- _Instructions for the task_: Reproduce the following records word for word, beginning at the line that contains "Close the Gemini - lenovo tab" and continuing through the end of the records. Omit the pictures from your reproduction.

Records from a screen grounding dataset:
******

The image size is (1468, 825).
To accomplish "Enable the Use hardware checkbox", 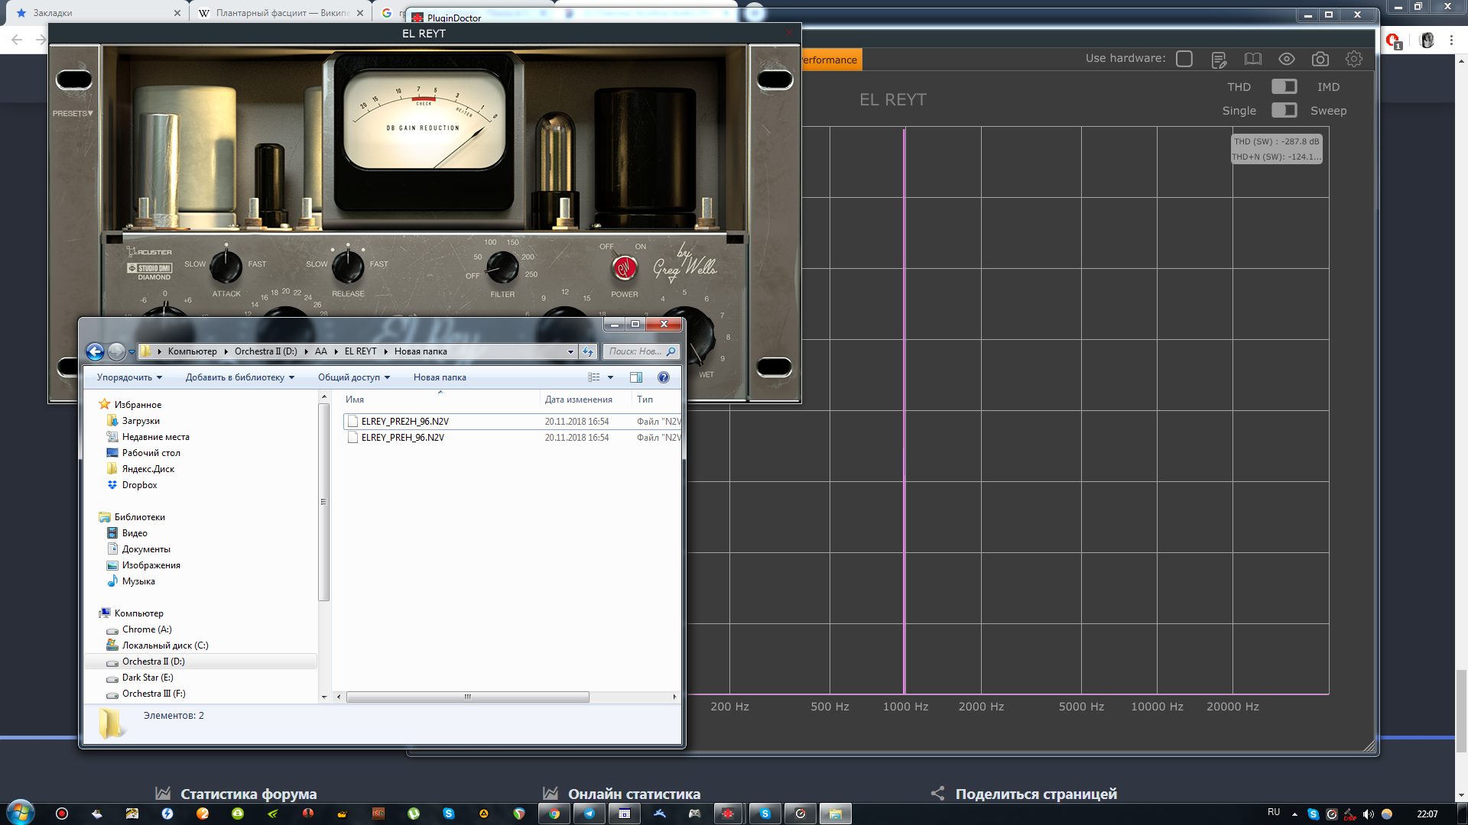I will click(1184, 59).
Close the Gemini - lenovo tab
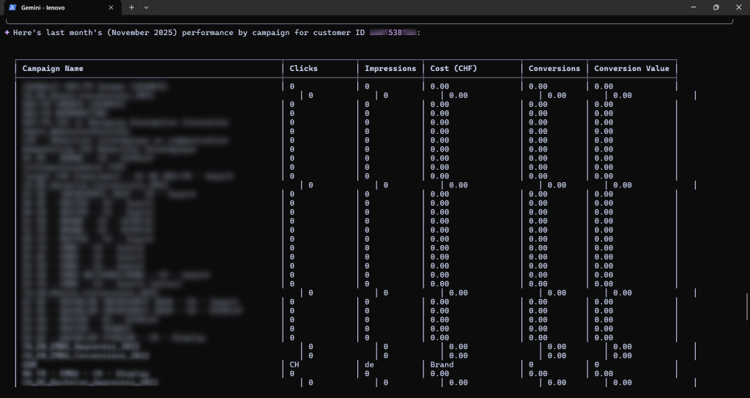This screenshot has height=398, width=750. click(111, 7)
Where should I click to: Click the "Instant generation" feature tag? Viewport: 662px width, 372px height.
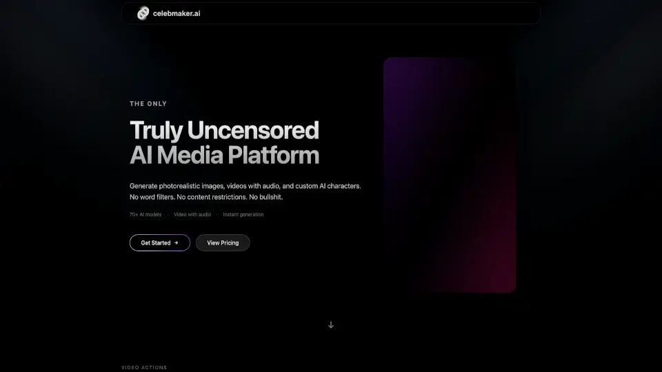(x=243, y=214)
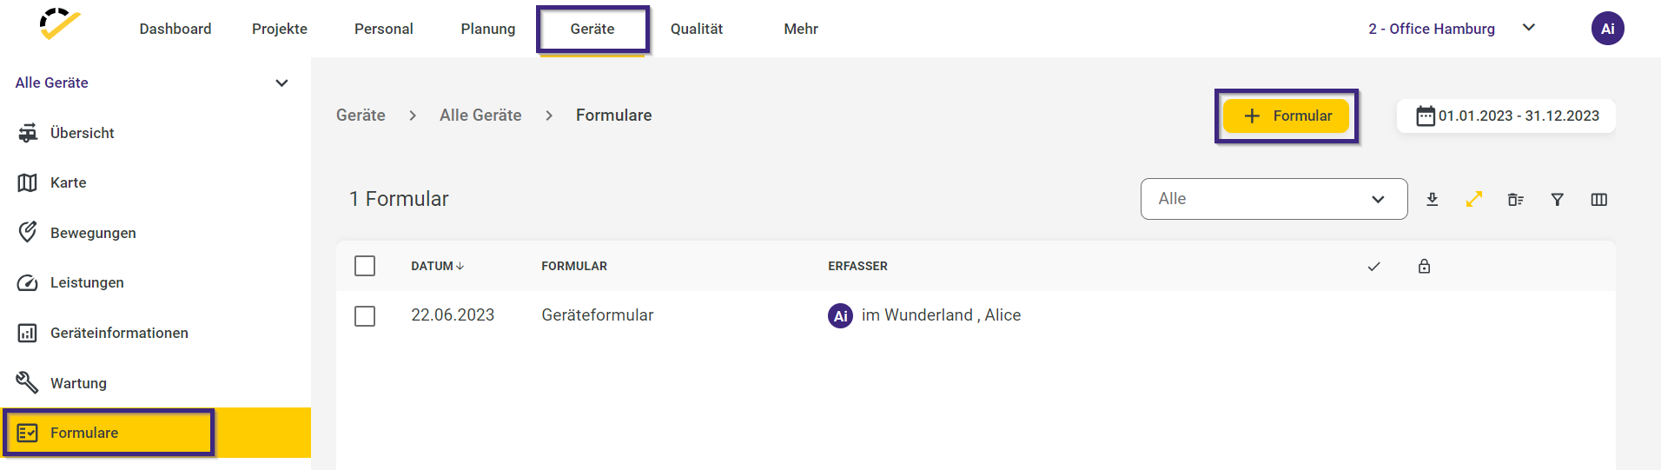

******

- _Complete answer_:
Close the Gemini - lenovo tab
This screenshot has height=398, width=750. click(111, 7)
Where should I click to: Click the "Instant generation" feature tag? Viewport: 662px width, 372px height.
(x=243, y=214)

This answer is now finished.